══ Record extracts
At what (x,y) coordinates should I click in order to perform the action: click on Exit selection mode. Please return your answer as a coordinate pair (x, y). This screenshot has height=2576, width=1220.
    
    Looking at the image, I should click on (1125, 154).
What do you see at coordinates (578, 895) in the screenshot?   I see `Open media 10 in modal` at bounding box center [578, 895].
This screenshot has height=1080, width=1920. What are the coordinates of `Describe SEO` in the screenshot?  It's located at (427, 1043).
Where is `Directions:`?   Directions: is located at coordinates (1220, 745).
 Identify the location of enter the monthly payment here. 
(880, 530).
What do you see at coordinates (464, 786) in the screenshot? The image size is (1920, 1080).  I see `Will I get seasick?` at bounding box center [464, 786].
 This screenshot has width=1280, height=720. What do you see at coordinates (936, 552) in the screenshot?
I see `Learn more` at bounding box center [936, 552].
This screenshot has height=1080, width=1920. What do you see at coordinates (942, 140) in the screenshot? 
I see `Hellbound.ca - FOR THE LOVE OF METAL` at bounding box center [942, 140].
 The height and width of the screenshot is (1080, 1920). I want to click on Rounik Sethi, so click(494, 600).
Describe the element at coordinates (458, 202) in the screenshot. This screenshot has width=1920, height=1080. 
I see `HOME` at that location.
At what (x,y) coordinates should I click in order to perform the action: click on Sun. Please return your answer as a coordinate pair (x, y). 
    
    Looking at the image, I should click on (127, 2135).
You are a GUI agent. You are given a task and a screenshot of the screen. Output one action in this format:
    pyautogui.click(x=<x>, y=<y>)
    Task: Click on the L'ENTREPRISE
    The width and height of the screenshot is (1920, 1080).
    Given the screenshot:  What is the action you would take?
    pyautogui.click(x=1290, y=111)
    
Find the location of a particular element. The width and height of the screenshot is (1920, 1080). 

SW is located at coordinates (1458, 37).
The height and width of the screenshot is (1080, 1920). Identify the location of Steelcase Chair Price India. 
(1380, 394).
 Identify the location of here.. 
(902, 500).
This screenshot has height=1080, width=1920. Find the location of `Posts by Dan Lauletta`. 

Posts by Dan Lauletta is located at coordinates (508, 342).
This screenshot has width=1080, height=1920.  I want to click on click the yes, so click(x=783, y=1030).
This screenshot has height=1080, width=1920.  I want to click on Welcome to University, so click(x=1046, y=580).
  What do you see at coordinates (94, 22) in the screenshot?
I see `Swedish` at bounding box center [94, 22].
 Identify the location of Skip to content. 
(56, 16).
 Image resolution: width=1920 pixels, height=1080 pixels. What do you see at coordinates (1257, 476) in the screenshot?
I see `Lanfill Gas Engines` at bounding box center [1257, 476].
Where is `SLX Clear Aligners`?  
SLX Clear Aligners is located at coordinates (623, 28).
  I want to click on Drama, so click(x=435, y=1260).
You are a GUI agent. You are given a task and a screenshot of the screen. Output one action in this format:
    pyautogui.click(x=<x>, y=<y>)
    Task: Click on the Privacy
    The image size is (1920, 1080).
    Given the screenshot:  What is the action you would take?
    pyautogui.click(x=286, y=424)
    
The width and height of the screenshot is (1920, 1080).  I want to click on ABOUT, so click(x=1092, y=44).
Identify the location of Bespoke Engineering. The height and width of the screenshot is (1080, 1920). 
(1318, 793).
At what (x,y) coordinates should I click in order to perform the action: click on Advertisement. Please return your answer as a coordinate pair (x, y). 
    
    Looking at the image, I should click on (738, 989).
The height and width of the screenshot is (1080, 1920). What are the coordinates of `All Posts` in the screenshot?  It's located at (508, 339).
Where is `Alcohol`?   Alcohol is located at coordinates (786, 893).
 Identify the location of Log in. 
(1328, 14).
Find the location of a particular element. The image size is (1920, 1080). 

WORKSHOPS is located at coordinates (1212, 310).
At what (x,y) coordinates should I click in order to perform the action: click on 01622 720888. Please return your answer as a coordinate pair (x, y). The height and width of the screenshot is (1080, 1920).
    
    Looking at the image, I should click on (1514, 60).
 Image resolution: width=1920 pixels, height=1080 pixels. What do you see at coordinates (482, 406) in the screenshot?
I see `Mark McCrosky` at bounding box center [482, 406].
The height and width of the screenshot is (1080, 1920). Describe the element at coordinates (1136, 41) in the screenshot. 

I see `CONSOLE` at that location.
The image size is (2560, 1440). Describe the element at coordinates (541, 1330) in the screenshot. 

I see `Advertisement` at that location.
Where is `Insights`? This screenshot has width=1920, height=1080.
════
*What is being asked:*
List each line in the listing above that contains the string "Advertisement".

*Written answer:*
At what (x,y) coordinates should I click in order to perform the action: click on Advertisement. Please return your answer as a coordinate pair (x, y). 
I see `Advertisement` at that location.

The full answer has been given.